Sempre più spesso si sente discutere di nuove frontiere culinarie, di cibo alternativo, perfino di cibo artificiale, coltivato in laboratorio. A farla da padrone sono gli insetti e le larve che, stando agli esperti del settore, rivoluzioneranno le nostre abitudini alimentari e, allo stesso tempo finalmente risolveranno la scarsità di risorse alimentari, non sufficienti a sfamare la popolazione mondiale, in continuo aumento.

Ma non si è inventato nulla! Nelle nostra cultura gastronomica gli insetti hanno sempre avuto un posto. Mai sentito parlare di lumache alla caprese?

In concomitanza dei primi temporali settembrini, appena smesso di piovere, noi bambini ci preparavamo per una uscita notturna che aveva tutto il sapore di una vera e propria avventura.

Il nostro equipaggiamento, povero ma essenziale, consisteva in delle galosce, fondamentali per non bagnarsi i piedi, in un cesto di vimini, dotato di coperchio, ed infine le torce, per illuminare la strada nei giardini umidi e profumati dell’isola di Capri. Si partiva all’imbrunire. Felici di “andare a maruzze”, le chiocciole, o lumache, che dir si voglia, una vera prelibatezza della cucina povera caprese.
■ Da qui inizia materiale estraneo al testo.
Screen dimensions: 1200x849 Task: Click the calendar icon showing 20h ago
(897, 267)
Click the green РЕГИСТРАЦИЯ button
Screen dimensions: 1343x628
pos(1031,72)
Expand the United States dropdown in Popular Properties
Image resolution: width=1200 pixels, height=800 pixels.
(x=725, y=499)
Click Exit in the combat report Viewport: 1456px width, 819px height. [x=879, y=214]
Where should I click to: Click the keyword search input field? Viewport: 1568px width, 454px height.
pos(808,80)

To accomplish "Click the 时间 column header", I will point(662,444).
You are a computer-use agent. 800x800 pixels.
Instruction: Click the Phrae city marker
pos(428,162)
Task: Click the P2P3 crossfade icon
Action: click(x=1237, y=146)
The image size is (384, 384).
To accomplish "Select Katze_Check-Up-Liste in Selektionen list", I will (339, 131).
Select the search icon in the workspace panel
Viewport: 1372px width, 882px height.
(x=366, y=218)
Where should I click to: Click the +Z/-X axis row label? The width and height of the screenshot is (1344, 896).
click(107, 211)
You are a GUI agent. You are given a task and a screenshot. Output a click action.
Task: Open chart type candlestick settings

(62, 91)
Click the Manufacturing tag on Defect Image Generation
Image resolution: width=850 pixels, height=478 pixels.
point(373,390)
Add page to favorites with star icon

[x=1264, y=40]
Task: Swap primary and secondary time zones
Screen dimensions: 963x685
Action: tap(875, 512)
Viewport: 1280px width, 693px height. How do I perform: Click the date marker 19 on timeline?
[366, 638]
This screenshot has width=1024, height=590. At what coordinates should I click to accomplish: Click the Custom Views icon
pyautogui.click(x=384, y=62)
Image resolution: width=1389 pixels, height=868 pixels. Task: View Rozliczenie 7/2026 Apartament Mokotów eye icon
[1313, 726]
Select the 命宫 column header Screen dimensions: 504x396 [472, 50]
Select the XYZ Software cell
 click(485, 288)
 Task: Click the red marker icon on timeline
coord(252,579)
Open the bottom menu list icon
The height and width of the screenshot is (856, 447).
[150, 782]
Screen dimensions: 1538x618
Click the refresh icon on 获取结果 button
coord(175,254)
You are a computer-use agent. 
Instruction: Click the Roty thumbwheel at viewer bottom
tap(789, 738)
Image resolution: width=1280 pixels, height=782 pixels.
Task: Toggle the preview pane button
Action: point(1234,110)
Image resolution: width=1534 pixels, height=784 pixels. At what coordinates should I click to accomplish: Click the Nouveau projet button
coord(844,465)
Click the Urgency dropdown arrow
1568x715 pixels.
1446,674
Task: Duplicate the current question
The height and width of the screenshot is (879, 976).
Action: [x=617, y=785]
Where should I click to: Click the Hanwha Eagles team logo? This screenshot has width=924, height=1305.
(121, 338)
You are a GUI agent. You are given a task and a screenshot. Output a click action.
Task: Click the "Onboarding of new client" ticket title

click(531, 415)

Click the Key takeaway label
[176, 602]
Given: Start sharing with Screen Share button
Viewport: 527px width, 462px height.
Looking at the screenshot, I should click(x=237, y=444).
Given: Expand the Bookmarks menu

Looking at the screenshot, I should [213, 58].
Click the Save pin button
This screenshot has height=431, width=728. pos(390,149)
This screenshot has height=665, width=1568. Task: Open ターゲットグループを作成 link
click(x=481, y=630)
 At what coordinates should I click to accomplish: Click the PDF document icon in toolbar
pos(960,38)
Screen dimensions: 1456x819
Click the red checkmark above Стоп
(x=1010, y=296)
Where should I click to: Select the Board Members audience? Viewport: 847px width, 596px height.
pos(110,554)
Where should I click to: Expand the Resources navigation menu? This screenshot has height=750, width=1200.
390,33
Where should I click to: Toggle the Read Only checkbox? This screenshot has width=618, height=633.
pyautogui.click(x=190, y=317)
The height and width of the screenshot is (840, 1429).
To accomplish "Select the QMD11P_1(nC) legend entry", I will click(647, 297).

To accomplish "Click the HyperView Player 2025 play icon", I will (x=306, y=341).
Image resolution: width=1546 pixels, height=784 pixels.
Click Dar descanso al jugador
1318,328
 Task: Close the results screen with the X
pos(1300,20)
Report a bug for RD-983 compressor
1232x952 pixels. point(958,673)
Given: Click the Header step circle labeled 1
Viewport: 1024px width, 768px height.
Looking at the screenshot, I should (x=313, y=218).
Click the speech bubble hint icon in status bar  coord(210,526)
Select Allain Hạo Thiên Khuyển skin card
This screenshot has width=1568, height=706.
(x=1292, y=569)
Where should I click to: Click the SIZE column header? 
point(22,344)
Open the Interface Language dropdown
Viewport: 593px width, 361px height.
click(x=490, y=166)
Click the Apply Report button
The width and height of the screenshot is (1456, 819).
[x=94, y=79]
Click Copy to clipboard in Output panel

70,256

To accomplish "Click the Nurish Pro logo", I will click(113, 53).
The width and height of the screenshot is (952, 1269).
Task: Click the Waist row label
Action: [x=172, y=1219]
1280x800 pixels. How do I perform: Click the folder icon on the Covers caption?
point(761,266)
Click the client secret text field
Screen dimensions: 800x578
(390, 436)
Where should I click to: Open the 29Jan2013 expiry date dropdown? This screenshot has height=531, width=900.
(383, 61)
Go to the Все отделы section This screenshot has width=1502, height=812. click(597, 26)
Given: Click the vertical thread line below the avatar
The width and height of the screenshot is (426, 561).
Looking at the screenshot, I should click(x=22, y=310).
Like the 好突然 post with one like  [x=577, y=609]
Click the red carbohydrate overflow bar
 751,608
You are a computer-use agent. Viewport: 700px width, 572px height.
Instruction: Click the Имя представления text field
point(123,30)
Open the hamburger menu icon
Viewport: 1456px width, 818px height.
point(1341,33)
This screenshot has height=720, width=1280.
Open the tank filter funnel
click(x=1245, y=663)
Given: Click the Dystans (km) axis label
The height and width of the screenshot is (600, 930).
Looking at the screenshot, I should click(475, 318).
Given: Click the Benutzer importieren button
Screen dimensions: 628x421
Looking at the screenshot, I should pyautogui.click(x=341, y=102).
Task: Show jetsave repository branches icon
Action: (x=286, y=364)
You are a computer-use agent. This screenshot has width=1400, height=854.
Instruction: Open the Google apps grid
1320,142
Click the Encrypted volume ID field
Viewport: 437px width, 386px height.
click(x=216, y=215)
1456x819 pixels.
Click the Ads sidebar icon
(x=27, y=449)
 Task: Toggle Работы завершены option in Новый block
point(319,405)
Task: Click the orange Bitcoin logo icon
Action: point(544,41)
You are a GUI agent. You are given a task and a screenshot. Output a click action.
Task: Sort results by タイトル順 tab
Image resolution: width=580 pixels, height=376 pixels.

Le varietà più comuni erano la zigrinata, la vignaiola, la monacoide (che alla cattura emetteva un suono inconfondibile), la borgognona e la capea hortensis. Una volta scovate, le si raccoglieva con le mani, e le si riponeva delicatamente nel cesto, badando bene a chiudere, per scongiurare possibili fughe. Tornati a casa il prezioso “raccolto” veniva consegnato alla nonna che, grazie alle sue “conoscenze”, le preparava al meglio, trasformando quei timidi molluschi in un piatto degno di un re.

Per prima cosa le lumache venivano messe “a spurgare”, tenendole per 7/8 giorni in una cesta ben areata dopo averle leggermente spolverate di farina.

Dopo questo periodo di dieta forzata le lumache venivano lavate sotto l’acqua corrente, finalmente pronte per essere cucinate.

In un recipiente di coccio veniva preparato un sughetto a base di olio, pomodorini del piennolo, abbondante peperoncino e finocchietto selvatico. In un’altra pentola venivano sbollentate le lumache. Una volta bollite, le lumache venivano sciacquate, quindi venivano “calate” nel recipiente del sughetto, dove venivano lasciate cuocere ancora una ventina di minuti a fuoco lento, per portare il sugo alla giusta consistenza.

Il risultato era una vera leccornia. Le lumache, con abbondante sughetto, venivano adagiate su di un letto di pane vecchio, precedentemente abbrustolito, e gustate estraendole dal guscio una ad una, aiutandosi con un ago da materassaio o con degli stuzzicadenti.

Il banchetto era accompagnato da un buon vinello rosso e terminava con l’immancabile “scarpetta”!!